How I Watched Lucky Grandma
or, Hey All, My Grandma’s in a Movie
by Travis Hedge Coke
The 2019 Sasie Sealy movie, Lucky Grandma, passed me by on its release.
I knew Sealy from her American Girl Doll movie, Ivy & Julie 1976 – A Happy Balance, and stumbled onto Lucky Grandma researching that for a friend, in 2021.
The stills I saw of lead actor, Tsai Chin (You Only Live Twice; Shang-Chi and the Legend of the Ten Rings) struck me with almost every emotion. From the clothes to the hair to the hands and stare, this was my grandma. They made a movie about my grandma.
This freaked me out.
Let us be clear, Tsai Chin does not look like my grandma. She is in makeup and costume, she is assuming body language and in character. That character looks like my grandma, moves like my grandma, talks like my grandma.
It is super weird.
It is fantastic. I never get to see my grandma. I do not get to see any of my grandparents, not really, unless it is Graham Greene and that is a little too much just like, “Hi, Graham Greene!”
And, Chin’s character is also not my grandma. My grandma never got embroiled in complicated flexes between rival criminal enterprises and she did not hit casinos. A movie is a movie. Is a movie.
The title Grandma is a lot of people’s grandma, and a lot of Americans’ grandma.
My grandma had trouble reading a room. In part due to her schizophrenia, she had trouble knowing when to prevaricate for politeness, and she often told jokes specifically because they were jokes.
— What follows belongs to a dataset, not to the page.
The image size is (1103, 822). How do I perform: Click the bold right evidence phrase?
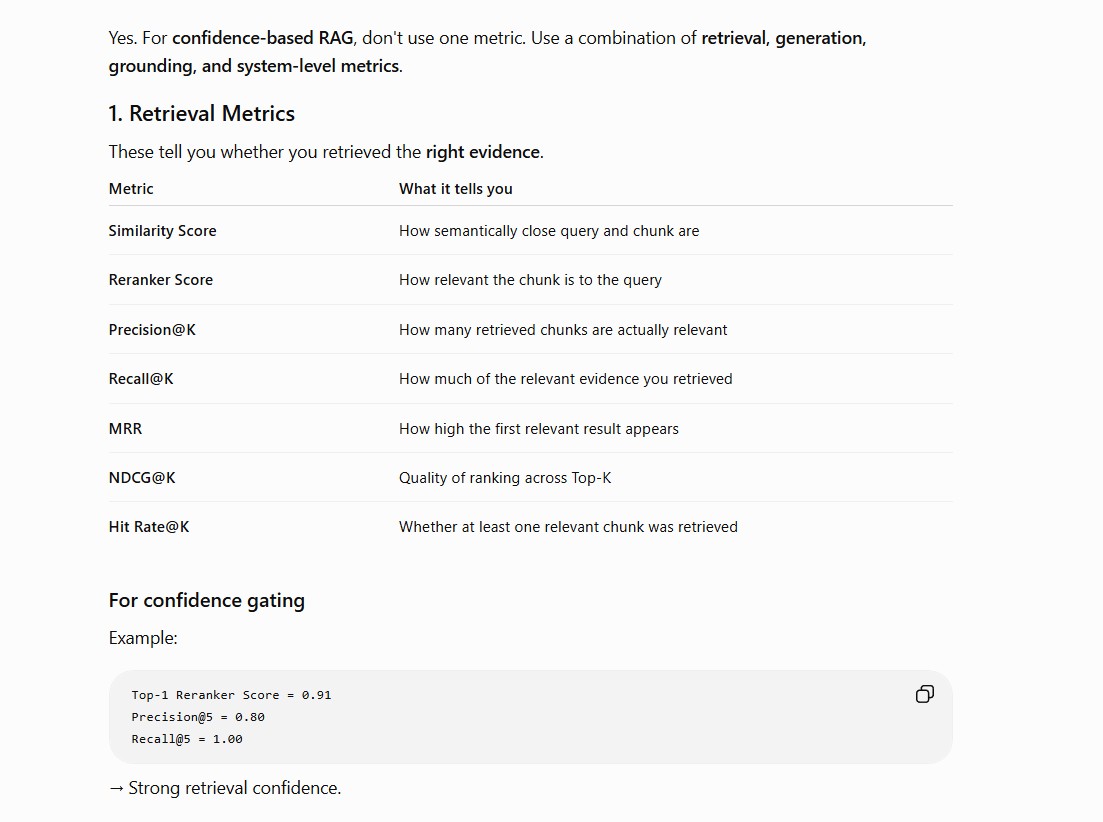pyautogui.click(x=483, y=152)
Her last joke to her neighbors, at the clubhouse of the trailer park she and her husband had retired to, was a joke about Jesus. To a table of mostly Catholics, elderly, she told them the one where Jesus goes up to the hotel clerk and hands him three nails.
“Can you put me up for the night?”
Lucky Grandma is an amazing movie. Funny, sharp, intense; full in every way.
But, I had to watch it three times to not just see my grandma.